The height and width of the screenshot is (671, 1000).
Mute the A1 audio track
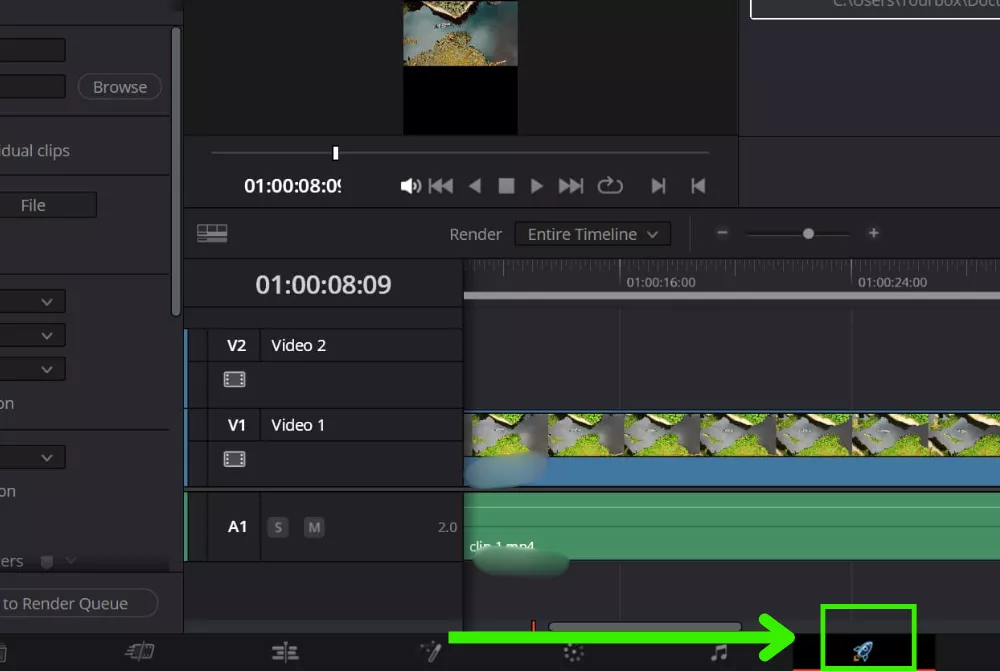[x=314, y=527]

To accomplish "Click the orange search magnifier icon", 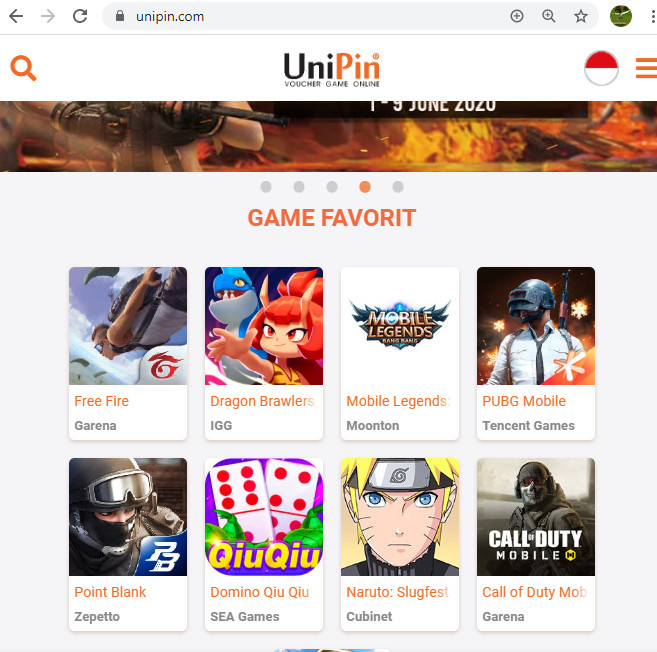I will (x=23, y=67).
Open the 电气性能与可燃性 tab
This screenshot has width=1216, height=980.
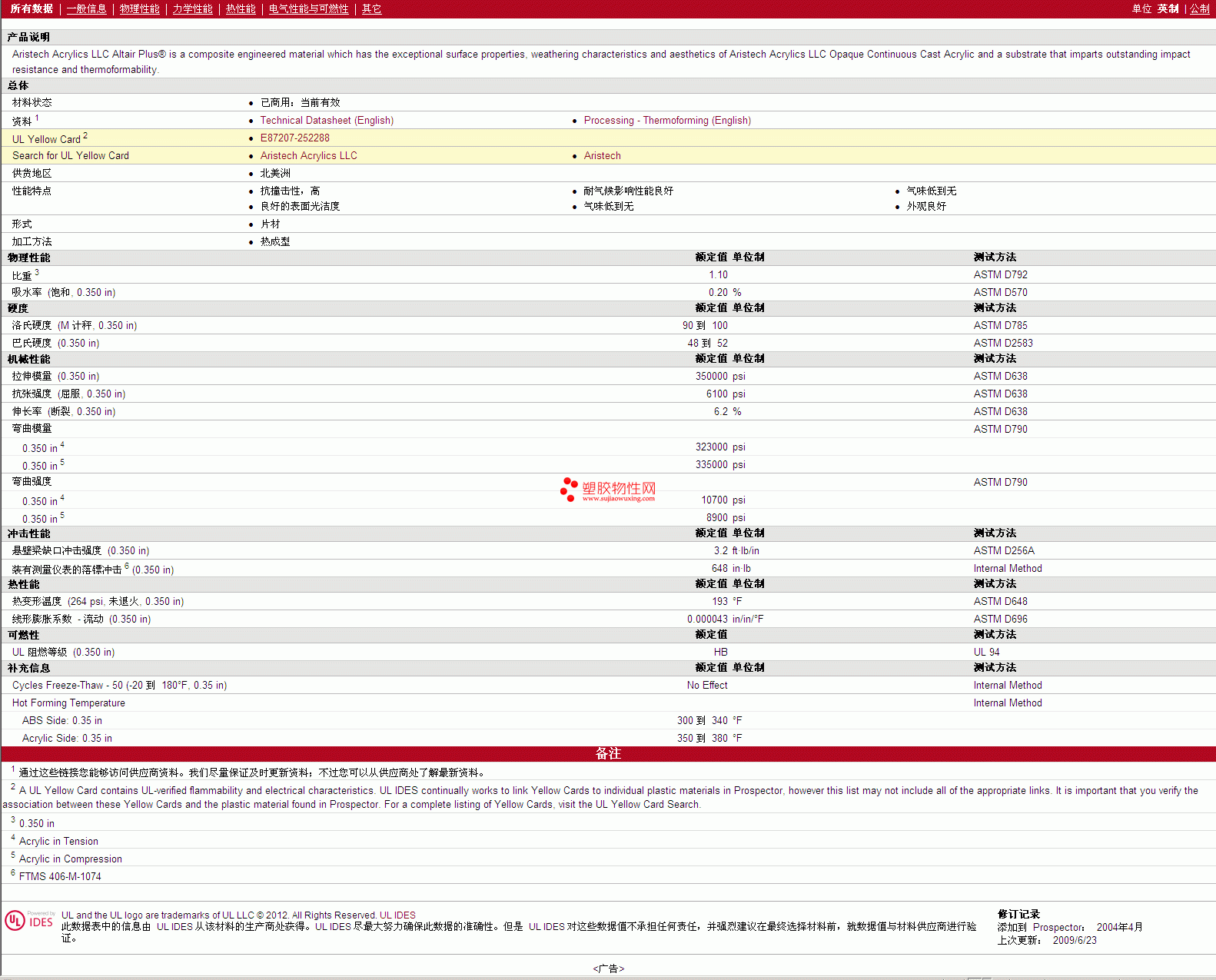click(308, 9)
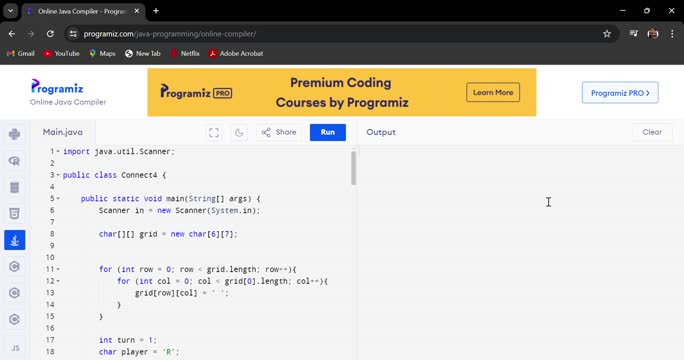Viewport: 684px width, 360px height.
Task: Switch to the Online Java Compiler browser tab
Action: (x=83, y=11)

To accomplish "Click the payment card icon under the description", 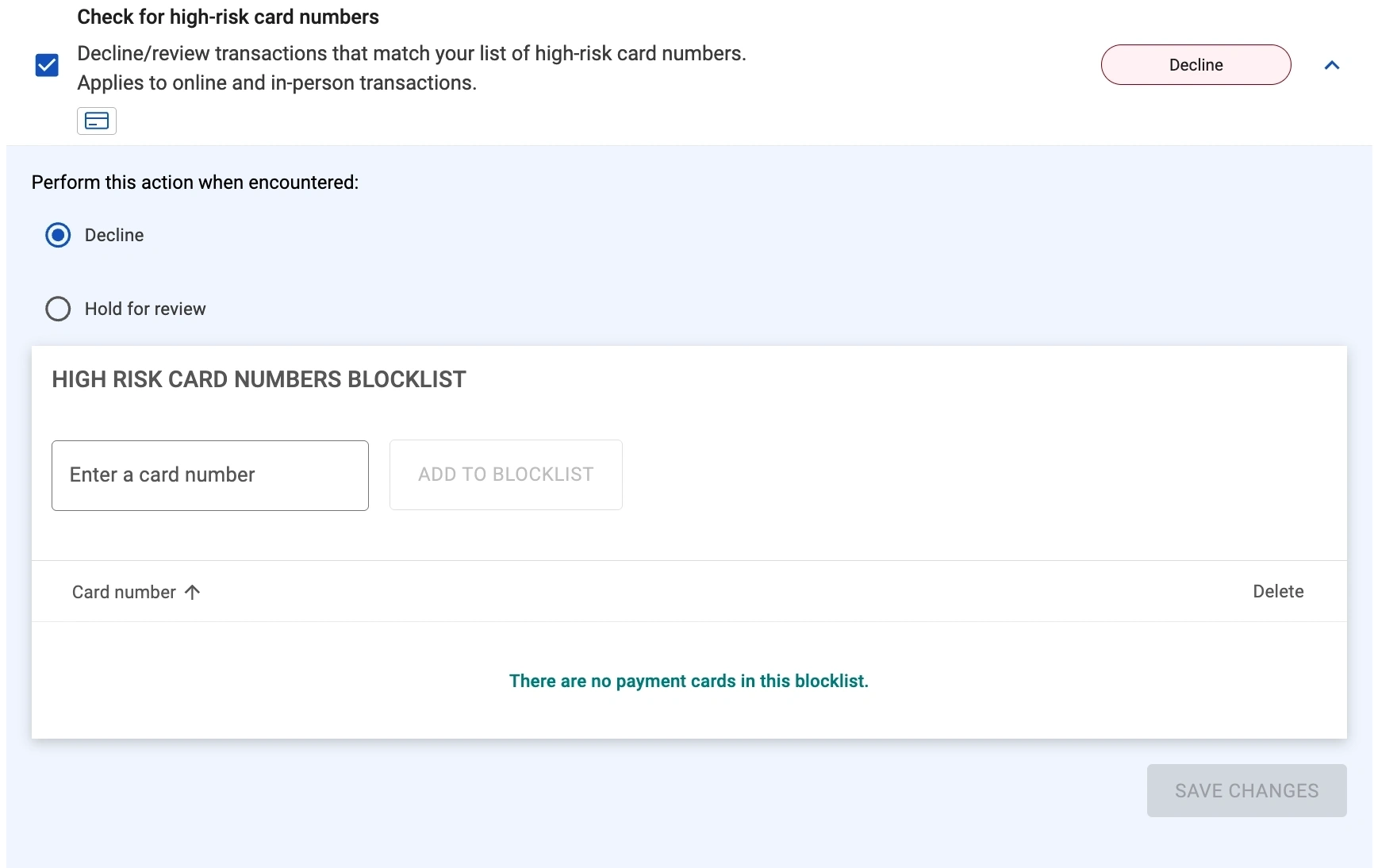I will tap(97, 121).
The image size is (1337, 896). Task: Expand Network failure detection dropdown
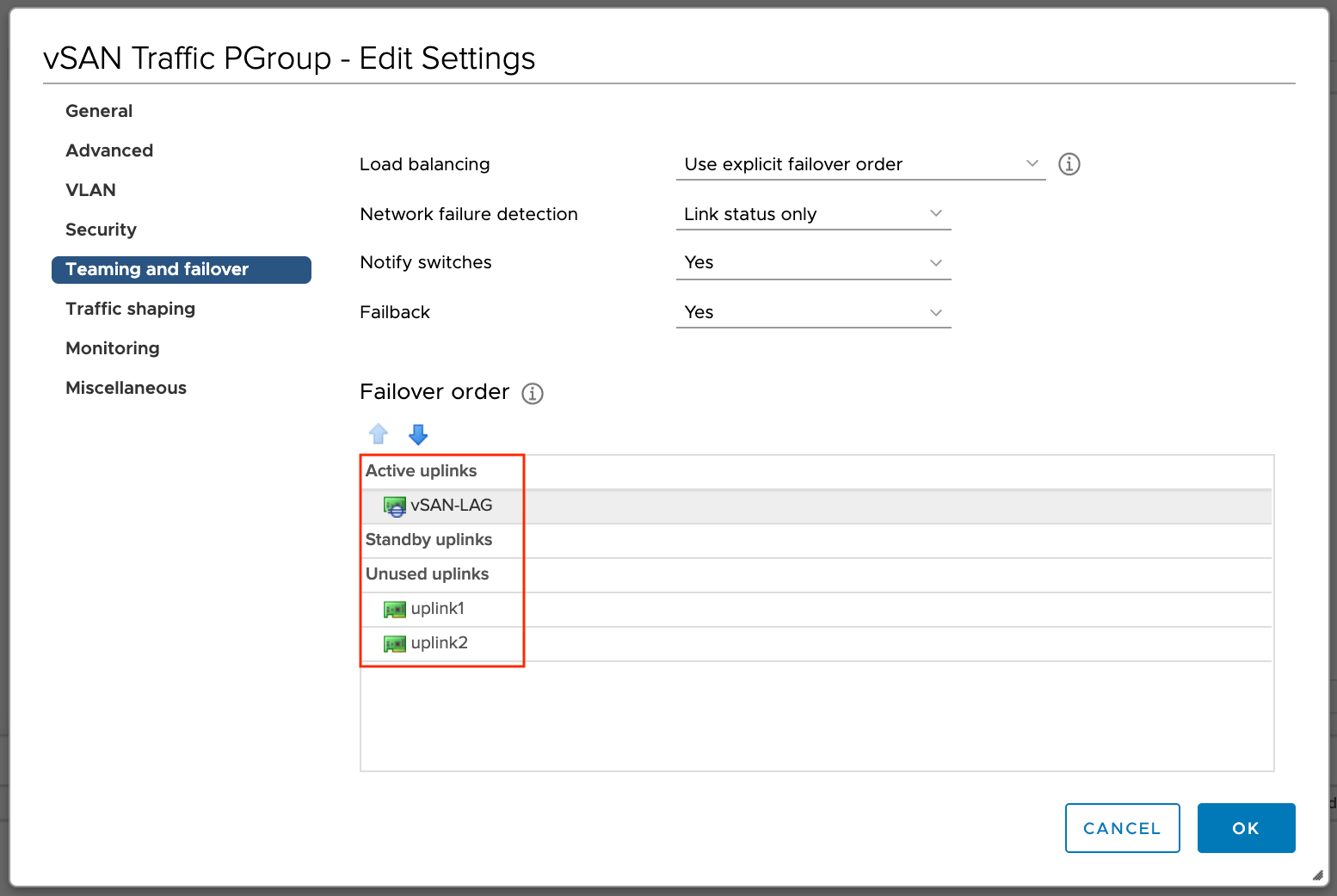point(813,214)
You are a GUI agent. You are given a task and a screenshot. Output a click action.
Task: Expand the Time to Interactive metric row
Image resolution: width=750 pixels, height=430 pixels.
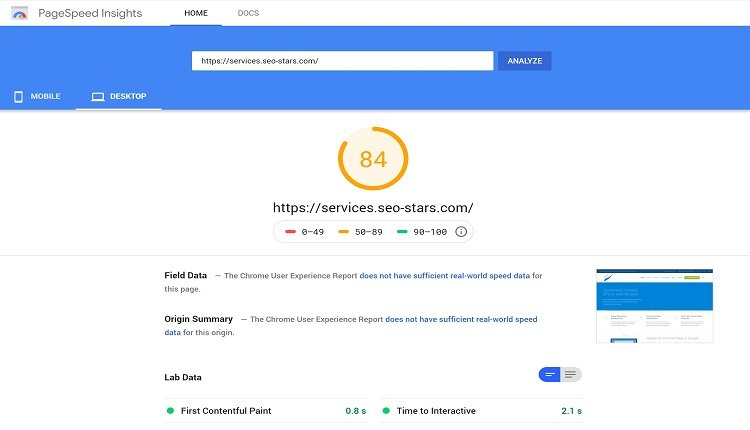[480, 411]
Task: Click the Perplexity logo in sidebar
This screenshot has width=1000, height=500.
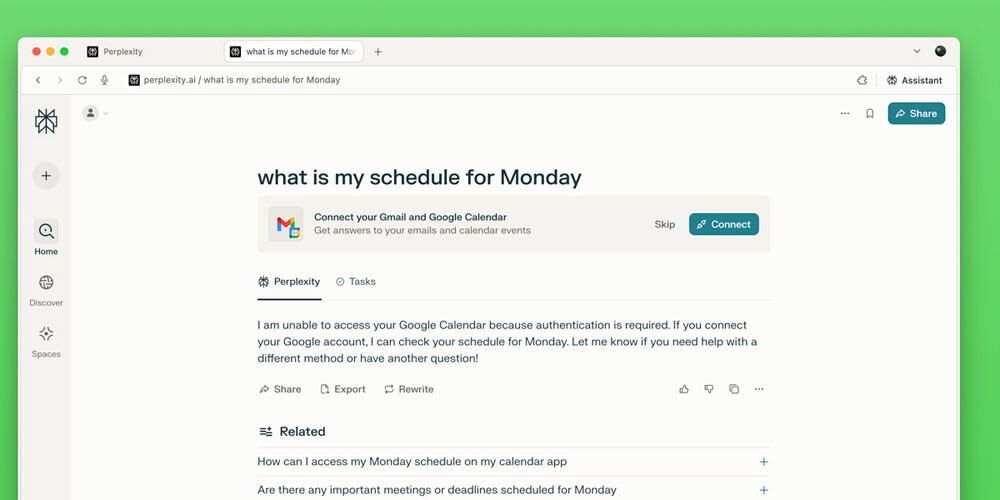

+---+

Set down exactly and only the lines from the line that contains "Task: Expand the" through the last line of the entries above, with both of those lines included and the pictures left out.

Task: Expand the Time to Interactive metric row
Image resolution: width=750 pixels, height=430 pixels.
[480, 411]
Task: Click the Perplexity logo in sidebar
This screenshot has width=1000, height=500.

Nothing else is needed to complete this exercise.